Telling jokes is a daily pass time in Scotland. The following are jokes only properly understood in Scotland…
Relax your brain with these and think like a Scot!
1. A teenage girl phones her dad at midnight and says, “Can you come and get me? I’ve missed the last bus and it’s pouring with rain.” “Okay,” says her dad. “Where are you ringing from?” And the girl says: “From the top of my head right down to my knickers.”
2. A Glasgow woman goes to the dentist and settles down in the chair. “Comfy?” asks the dentist. “Govan,” she replies.
3. What did the Siamese twins from Glasgow call their autobiography? Oor Wullie.
4. Did you hear about the lonely prisoner? He was in his cell.
5. A guy walks into an antiques shop and says: “How much for the set of antlers?” “Two hundred quid,” says the bloke behind the counter. “That’s affa dear,” says the guy.
6. Did you hear about the fella who liked eating bricks and cement? He’s awa’ noo.
7. After announcing he’s getting married, a boy tells his pal he’ll be wearing the kilt. “And what’s the tartan?” asks his mate. “Oh, she’ll be wearing a white dress,” he replies.

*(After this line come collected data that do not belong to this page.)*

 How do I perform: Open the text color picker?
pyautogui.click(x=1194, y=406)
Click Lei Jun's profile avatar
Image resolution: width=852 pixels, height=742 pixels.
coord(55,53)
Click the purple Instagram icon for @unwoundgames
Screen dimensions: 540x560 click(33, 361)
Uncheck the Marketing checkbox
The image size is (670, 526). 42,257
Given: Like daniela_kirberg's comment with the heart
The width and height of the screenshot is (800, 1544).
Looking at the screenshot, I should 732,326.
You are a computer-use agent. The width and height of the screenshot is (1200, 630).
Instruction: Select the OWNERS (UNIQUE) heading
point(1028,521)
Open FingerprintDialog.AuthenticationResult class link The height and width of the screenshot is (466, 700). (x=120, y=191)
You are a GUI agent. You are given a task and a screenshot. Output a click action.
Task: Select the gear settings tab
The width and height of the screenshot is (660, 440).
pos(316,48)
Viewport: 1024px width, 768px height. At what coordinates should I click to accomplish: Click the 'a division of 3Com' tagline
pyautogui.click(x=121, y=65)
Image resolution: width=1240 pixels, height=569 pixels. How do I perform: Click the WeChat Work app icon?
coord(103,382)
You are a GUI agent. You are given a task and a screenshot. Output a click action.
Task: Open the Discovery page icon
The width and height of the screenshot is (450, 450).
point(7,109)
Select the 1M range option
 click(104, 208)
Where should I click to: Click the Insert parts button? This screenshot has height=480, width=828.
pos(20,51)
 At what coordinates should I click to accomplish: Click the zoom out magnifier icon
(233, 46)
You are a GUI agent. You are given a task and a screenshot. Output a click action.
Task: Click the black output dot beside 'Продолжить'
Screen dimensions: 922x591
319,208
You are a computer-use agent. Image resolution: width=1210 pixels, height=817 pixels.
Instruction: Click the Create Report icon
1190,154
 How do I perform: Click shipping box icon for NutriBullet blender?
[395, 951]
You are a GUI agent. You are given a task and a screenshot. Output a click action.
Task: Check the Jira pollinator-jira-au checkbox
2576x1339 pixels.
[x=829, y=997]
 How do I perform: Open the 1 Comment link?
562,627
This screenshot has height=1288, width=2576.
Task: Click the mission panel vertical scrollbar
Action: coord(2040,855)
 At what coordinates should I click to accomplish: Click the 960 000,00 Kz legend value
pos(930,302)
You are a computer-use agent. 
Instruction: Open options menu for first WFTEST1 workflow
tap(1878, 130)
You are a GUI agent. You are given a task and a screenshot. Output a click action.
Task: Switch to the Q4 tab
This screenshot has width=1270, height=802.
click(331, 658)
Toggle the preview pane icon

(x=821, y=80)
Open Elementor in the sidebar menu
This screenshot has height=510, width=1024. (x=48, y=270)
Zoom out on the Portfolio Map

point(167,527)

8. Two negatives make a positive but only in Scotland do two positives make a negative – “Aye right.”
9. Three wee jobbies sitting on the pavement. Which one’s a Musketeer? The dark tan yin.
How many Spanish guys does it take to change a lightbulb? Just Juan.
Ten cows in a field. Which one is closest to Iraq? Coo eight.
10. A Scotsman in London is having trouble phoning his sister from a telephone box so he calls the operator who asks in a plumy voice: “Is there money in the box?” “Naw, it’s just me,” he replies.
11. What do you call a pigeon that goes to Aviemore for its holidays? A sgian dhu.
12. A Glasgow man – steaming and skint – is walking down Argyle Street when he spots a guy tinkering with the engine of his car. “What’s up, Jimmy?” he asks. “Piston broke,” he replies. “Aye, same as masel…”
13. What’s the difference between The Rolling Stones and an Aberdeen
sheep farmer? The Rolling Stones say: “Hey you, get off of my cloud.” And an Aberdeen sheep farmer says: “Hey McLeod, get off of ma ewe.”